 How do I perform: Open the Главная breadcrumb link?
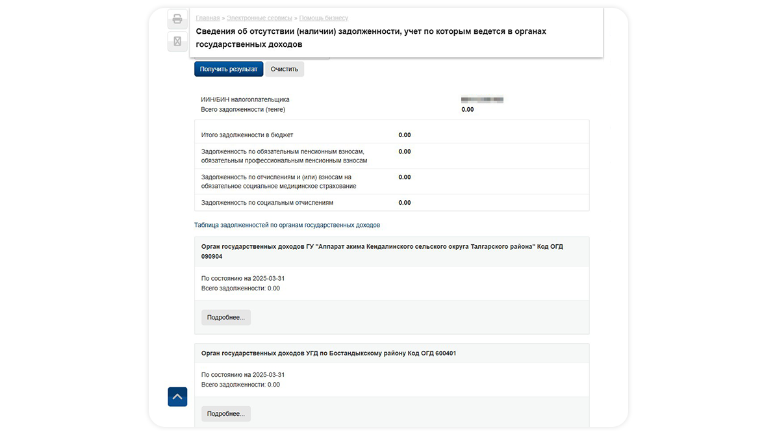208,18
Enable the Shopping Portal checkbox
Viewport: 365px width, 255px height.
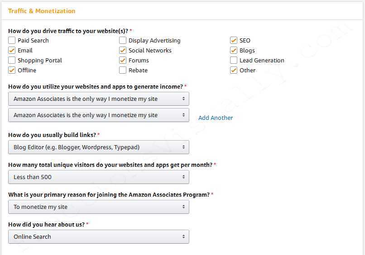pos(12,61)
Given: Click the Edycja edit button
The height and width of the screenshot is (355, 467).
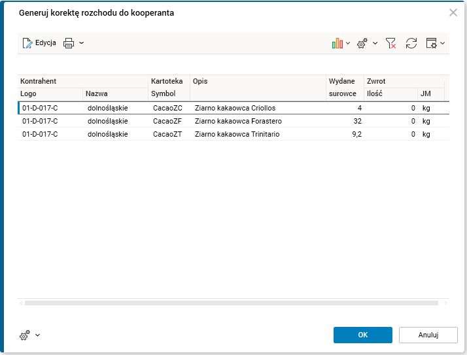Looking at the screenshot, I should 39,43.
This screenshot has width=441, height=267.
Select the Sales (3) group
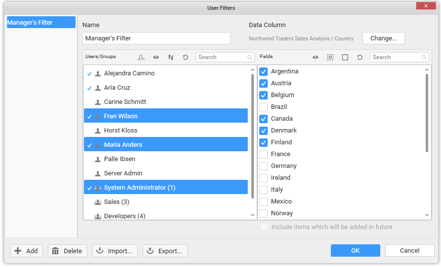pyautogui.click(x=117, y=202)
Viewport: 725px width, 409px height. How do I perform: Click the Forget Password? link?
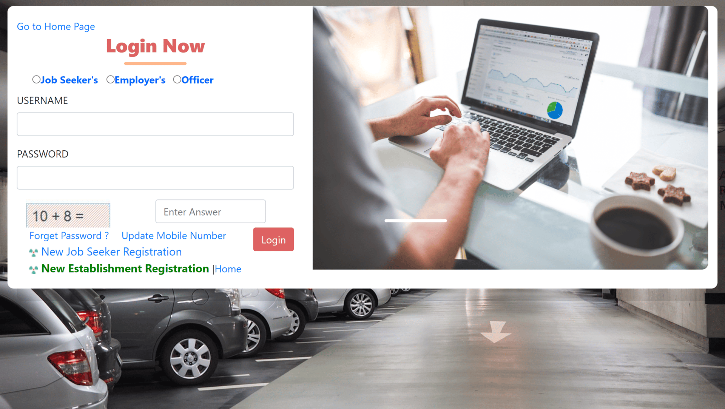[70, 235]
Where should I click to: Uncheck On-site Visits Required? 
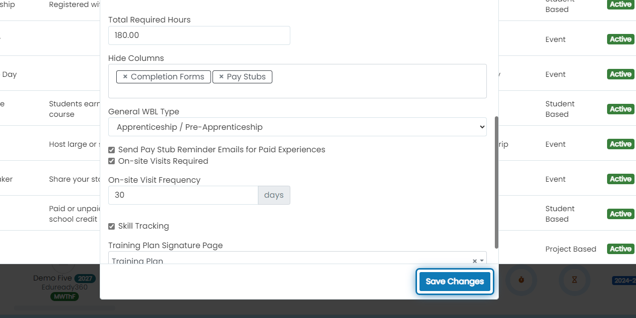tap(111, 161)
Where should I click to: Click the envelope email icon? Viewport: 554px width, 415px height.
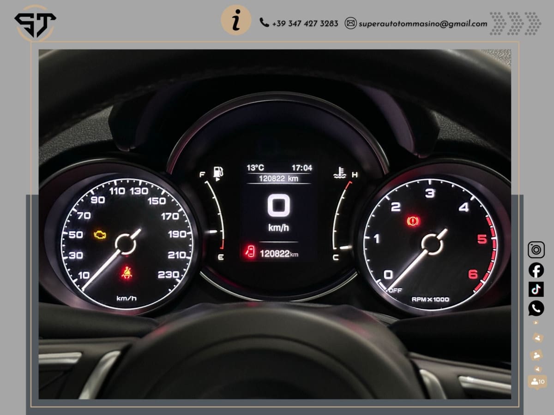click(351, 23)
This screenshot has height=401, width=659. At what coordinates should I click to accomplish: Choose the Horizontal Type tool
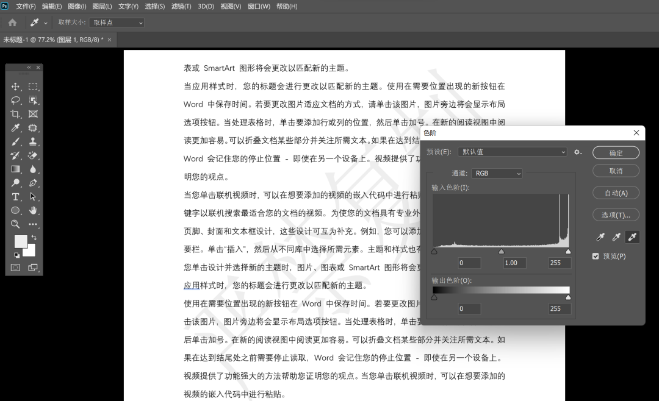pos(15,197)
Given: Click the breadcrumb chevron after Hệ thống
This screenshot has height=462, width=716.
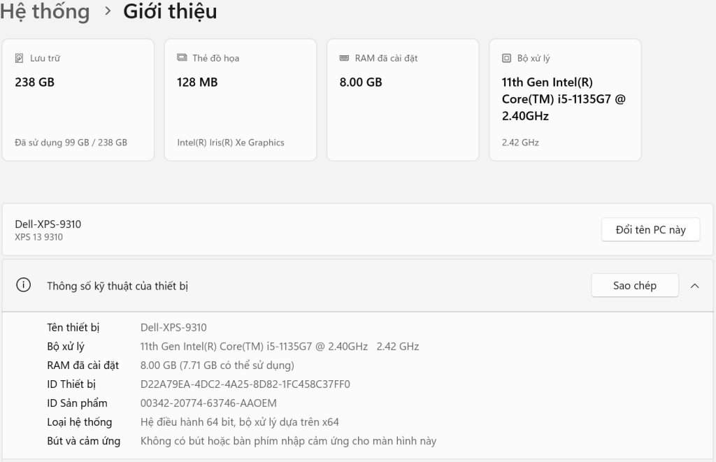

+ + + + +

Scan the listing above for the word "Given" and copy every line that holds it.

Solution to this problem -
Given: Click the Edycja edit button
Given: Click the breadcrumb chevron after Hệ thống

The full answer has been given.